That a plaintiff in a personal injuries case receives interest as compensation for being kept out of his money has also been held in England: Pickett v British Rail Engineering Ltd [1980] AC 136 at 151, 158, 164, 173.
In Metropolitan Meat Industry Board v Williams (1991) 24 NSWLR 54, the New South Wales Court of Appeal (Samuels AP, Mahoney JA and Hunt AJA) commented on Gogic. Their Honours said (at 56-57):
“The notion that the recovery of a verdict turns the plaintiff into an investor... has been... effectively demolished in [Gogic]... An award of damages for non-economic loss is designed to provide solace to a plaintiff for the pain and other disabilities which the defendant’s tort has inflicted. In Thatcher v Charles (1961) 104 CLR 57 at 75-76, Windeyer J said that ‘in very many cases damages are given, not to meet particular needs, but so that the injured person may use the money as he wishes: so that by it he may get things, tangible or intangible, that he otherwise could not have had to make up for the loss of the things that he now can never have again.’ And in Teubner v Humble (1963) 108 CLR 491 at 507, he observed: ‘But in so far as the possession of money can in a particular case give pleasure or provide comfort, money can properly be said to compensate for pain and suffering.’ It is by no means easy, to our minds, to work out a means of assessing a rate of interest capable of satisfactorily valuing the delay in receiving a sum destined for use for such a purpose.
...
We would, for our own part, respectfully adopt the reasoning of Lord Diplock in Wright v British Railways Board [1983] 2 AC 773 at 781 and 784. In the first of those passages, his Lordship said:
‘My Lords, just as the lump sum of money assessed as being the appropriate compensation for past and future pain and suffering and loss of amenities cannot be other than a conventional figure, since such non-economic loss is not susceptible of measurement in money, so too an award of simple “interest” at a particular rate on that lump sum as the method of assessing compensation for the temporary loss of the use of it between the date of service of writ and the date of judgment is wholly conventional; but it is the method that the court is commanded by the statute to adopt. To what use the particular plaintiff would have actually put that capital sum during the period for which “interest” is to be given is utterly irrelevant. It is most unlikely that if he had received it he would have invested and kept it in income-earning securities throughout that period’.
He went on to add that investment by the plaintiff of his damages is ‘the assumption that judges are called upon to make’; but now, in Australia, that assumption has been excluded.”
In NSW Department of Technical & Further Education v Pitt (1993) 9 NSWCCR 309, the question whether compensation, if received in due time, would have been invested so as to earn income was raised in a somewhat different context. The appeal came from the Compensation Court, which had ordered the payment of a lump sum in respect of permanent impairment, and had ordered that interest be paid on that sum from a date nearly three years past. It was argued that the interest should be scaled down “to take account of the taxation on the notional investment and the elimination of the risk of loss of capital during the relevant period”. Cripps JA (with whom on this point Priestley and Meagher JJA agreed) declined to do that. His Honour said (at 319):
“It would seem to me, with respect, that upon the assumption that interest is being awarded to compensate Mr Pitt for being kept out of his money, it is irrelevant to consider what he might have done with that money had he had it.”
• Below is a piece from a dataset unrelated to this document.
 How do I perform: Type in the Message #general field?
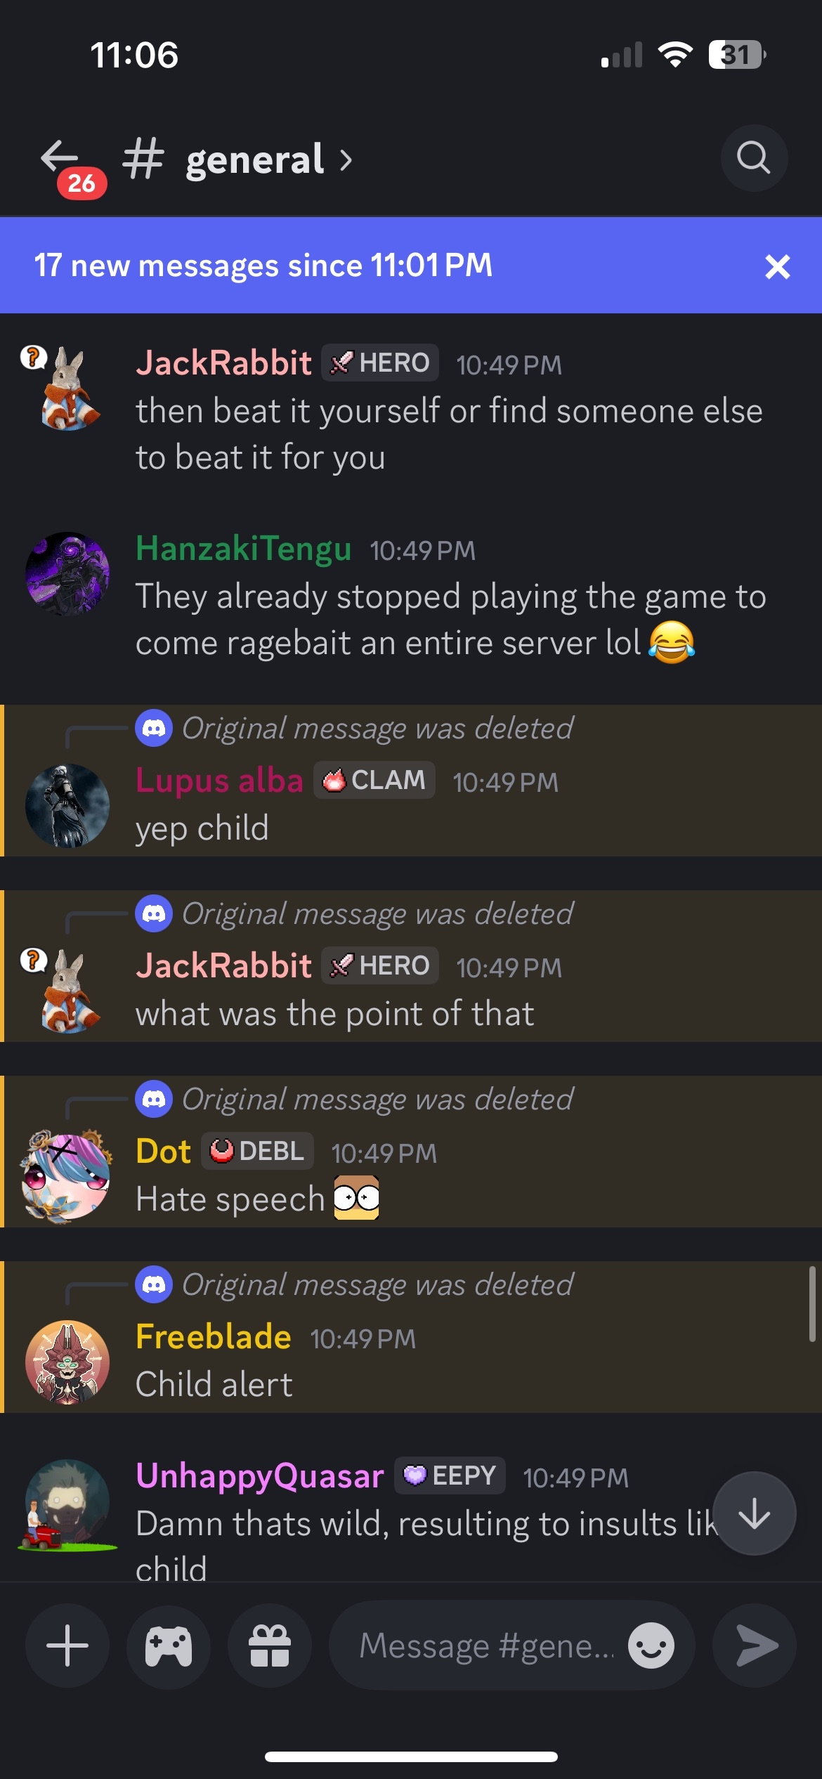coord(485,1646)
Meagher JA referred to this case in his judgment (with which relevantly Priestley JA agreed and with which Cole JA also agreed) in Golec v Scott (1995) 38 NSWLR 168 at 171. He there quoted with approval the statement of Priestley JA in an earlier unreported case:
“I do not see why the plaintiff should be treated as having invested the judgment moneys in such a way as to earn taxable interest; he might have bought a home to live in; he might have bought shares with fully franked dividends; he might have bought vacant land with a view to holding it as a gift for his children in 20 years time; the possibilities are endless, and not all have the same tax consequences. Further, I take the award of interest as a form of compensation for the plaintiff’s not having received his damages when he should have done in the ordinary course of events; the interest rate calculation is a convenient way of estimating this compensation, but does not require that the plaintiff be held to the hypothesis upon which its reasonableness is based.”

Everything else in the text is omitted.